16.06.11
Milburn angered by NHS ‘car crash’
A former Labour health secretary has criticised the Coalition’s NHS reforms as the ‘biggest car crash’ in the service’s history.
Alan Milburn, who served under Tony Blair, and is widely seen as a moderniser, made his comments as the Government sought to explain the new NHS proposals following the conclusion of the self-imposed ‘listening exercise’.
Prime Minister David Cameron has insisted the changes to Health Secretary Andrew Lansley’s (pictured) reforms does not constitute a U-turn, whilst Deputy PM, Liberal Democrat Leader Nick Clegg, has championed a series of alterations he wanted in the final Bill.
Milburn, who now advises the Government on social mobility, told the Telegraph newspaper: "The Government's health reforms are the biggest car crash in NHS history.

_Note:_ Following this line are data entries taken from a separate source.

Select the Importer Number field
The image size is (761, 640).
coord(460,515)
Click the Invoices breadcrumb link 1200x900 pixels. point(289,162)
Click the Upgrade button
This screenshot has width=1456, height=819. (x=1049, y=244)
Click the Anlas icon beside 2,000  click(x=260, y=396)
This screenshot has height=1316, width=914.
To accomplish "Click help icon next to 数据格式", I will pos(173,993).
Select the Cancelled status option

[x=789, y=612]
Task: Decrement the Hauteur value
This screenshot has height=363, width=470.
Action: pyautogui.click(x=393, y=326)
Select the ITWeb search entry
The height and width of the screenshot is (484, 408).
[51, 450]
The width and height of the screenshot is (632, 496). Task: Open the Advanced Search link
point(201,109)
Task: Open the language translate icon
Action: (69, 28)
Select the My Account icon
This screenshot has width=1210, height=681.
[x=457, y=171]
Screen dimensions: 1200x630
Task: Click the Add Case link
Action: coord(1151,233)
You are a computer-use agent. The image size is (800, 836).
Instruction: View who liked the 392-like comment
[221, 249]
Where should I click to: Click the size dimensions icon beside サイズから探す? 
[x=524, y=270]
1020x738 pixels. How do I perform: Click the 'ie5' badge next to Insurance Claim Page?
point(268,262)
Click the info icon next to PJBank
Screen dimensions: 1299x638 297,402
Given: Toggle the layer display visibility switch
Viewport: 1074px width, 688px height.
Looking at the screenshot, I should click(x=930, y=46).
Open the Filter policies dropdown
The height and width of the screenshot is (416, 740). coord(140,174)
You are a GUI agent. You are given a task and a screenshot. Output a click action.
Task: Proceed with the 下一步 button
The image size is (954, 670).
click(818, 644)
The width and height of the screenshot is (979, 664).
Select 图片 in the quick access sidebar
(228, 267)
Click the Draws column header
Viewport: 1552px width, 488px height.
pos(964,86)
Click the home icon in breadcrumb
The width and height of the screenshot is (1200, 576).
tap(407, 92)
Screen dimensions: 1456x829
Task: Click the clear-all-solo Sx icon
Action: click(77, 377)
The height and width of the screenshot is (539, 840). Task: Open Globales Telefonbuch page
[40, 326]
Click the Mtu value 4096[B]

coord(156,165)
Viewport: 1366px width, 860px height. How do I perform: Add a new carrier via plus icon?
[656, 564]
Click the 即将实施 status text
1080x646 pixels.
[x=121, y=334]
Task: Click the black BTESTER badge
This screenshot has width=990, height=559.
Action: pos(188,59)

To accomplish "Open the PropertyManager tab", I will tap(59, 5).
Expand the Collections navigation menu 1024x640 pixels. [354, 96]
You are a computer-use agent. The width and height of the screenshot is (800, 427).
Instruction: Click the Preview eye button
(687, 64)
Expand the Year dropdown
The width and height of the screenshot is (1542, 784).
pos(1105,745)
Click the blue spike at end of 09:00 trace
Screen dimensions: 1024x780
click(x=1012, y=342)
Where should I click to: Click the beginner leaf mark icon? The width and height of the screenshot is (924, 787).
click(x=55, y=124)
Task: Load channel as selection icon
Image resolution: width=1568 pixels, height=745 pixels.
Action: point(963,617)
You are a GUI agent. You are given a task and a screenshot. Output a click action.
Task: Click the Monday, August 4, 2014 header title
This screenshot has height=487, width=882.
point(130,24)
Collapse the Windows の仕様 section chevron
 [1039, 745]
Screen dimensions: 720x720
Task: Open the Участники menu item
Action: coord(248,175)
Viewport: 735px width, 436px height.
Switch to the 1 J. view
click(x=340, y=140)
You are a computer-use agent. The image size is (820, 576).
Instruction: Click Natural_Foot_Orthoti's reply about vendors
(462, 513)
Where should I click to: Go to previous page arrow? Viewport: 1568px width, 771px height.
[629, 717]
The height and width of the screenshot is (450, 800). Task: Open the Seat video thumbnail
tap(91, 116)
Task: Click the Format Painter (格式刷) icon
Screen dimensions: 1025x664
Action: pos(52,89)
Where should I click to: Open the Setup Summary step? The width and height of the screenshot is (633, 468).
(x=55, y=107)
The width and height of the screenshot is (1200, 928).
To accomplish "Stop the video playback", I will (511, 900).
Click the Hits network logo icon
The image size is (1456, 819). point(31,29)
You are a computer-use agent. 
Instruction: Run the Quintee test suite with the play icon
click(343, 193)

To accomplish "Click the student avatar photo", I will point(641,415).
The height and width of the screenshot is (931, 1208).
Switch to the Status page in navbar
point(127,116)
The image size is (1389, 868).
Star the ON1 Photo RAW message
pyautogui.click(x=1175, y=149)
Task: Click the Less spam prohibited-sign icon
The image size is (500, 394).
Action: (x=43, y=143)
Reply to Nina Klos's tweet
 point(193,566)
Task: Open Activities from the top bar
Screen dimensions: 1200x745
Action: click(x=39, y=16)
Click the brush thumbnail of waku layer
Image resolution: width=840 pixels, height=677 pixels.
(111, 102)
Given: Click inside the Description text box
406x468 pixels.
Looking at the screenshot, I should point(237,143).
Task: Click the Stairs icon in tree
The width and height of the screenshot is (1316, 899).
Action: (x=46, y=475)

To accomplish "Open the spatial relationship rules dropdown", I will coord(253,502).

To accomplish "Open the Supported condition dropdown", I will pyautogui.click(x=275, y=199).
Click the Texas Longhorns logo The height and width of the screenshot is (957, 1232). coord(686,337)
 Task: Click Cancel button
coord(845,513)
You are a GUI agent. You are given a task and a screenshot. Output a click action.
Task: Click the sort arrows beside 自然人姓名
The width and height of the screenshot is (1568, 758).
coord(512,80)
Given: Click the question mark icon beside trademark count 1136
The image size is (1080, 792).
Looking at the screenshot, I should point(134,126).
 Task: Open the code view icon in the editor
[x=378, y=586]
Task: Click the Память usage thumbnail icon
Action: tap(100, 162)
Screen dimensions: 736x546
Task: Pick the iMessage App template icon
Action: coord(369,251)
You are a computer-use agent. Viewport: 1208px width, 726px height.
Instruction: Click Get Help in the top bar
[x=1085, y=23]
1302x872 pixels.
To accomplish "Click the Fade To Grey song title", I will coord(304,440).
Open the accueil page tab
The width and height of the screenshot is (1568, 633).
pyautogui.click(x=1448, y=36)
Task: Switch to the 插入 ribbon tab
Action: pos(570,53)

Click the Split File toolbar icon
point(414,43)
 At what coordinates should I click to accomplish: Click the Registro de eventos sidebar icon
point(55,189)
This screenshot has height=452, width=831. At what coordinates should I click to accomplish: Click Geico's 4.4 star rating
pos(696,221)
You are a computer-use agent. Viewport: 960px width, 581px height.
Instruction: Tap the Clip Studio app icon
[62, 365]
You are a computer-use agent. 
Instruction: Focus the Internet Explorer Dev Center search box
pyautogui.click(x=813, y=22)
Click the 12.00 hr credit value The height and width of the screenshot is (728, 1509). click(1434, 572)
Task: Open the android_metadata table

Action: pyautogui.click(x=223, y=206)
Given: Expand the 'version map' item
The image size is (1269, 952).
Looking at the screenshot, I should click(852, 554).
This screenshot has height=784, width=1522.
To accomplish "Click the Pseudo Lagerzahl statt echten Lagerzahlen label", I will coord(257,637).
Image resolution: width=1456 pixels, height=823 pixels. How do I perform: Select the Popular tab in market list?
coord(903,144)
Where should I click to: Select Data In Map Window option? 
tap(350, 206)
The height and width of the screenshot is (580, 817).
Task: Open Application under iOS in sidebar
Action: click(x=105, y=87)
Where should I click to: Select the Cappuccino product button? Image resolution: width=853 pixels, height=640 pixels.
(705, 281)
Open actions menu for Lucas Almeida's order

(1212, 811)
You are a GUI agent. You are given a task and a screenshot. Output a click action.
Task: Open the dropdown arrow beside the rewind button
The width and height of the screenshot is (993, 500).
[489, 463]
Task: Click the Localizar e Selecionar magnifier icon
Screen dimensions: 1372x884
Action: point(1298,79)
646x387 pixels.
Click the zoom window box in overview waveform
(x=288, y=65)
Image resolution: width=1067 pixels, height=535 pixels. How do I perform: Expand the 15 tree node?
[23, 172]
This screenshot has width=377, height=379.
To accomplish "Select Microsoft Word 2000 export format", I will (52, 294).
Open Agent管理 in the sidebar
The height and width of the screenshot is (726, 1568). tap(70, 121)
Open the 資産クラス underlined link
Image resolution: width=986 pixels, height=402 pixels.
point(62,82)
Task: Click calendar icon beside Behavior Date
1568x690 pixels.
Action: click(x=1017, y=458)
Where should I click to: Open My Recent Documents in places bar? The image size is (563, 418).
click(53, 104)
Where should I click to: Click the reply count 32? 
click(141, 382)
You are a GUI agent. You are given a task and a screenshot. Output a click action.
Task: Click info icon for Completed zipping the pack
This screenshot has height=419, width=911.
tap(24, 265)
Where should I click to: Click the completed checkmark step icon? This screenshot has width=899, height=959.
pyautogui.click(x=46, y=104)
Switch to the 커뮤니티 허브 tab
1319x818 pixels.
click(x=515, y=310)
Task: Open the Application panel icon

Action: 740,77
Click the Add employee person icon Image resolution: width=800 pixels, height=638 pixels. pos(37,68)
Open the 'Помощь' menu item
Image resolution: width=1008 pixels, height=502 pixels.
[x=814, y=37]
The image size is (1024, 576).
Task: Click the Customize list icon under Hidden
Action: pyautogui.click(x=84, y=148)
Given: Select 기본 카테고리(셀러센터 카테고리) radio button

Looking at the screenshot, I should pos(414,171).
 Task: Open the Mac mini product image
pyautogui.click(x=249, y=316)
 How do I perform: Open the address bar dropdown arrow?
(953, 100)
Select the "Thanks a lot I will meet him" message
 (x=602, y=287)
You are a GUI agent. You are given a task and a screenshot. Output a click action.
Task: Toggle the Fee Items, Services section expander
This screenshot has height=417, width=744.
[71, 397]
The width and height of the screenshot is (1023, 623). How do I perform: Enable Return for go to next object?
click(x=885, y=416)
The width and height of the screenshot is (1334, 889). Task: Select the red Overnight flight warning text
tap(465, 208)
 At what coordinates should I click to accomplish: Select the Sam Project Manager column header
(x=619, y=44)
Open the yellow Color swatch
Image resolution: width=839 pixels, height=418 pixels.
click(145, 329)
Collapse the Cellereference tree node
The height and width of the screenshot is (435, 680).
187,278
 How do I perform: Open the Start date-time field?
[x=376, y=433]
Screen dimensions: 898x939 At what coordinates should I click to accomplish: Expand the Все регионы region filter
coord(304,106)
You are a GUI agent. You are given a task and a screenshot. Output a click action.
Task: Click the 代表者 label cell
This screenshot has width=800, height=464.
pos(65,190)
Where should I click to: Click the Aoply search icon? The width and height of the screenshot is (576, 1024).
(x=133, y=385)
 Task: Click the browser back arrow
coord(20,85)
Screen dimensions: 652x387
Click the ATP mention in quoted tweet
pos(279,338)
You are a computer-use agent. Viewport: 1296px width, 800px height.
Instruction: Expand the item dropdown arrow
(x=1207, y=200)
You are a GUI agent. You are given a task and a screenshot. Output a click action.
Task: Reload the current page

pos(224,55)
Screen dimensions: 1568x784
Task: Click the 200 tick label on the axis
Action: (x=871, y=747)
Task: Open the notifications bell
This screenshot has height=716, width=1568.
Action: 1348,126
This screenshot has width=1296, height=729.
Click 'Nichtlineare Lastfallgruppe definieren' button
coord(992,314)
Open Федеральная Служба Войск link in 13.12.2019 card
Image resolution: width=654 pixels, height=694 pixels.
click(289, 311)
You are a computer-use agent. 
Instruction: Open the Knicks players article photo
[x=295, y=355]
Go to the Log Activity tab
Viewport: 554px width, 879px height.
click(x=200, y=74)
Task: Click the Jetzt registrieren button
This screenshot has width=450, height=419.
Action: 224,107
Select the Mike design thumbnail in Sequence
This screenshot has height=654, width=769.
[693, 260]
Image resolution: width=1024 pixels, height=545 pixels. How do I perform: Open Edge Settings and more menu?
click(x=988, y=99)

"The temptation to elevate short-term politics above long-term policy proved too much for both David Cameron and Nick Clegg. Many in both camps inside the coalition consider the U-turn a triumph. But it has the makings of a policy disaster for the NHS and, maybe in time, a political disaster for the Government.
"It leaves both health policy and British politics in a very different place."
He added: "The promise of the coalition was that it would go where New Labour feared to tread when it came to public service reform. There would be no no-go areas.
"In fact David Cameron's retreat has taken his party to a far less reformist and more protectionist position than that adopted by Tony Blair and even that of his predecessor Gordon Brown."
Mr Milburn described the new policy as the "biggest nationalisation since Nye Bevan created the NHS in 1948" and said overall control had been handed to a body - the NHS Commissioning Board - which he described as "the daddy of all quangos".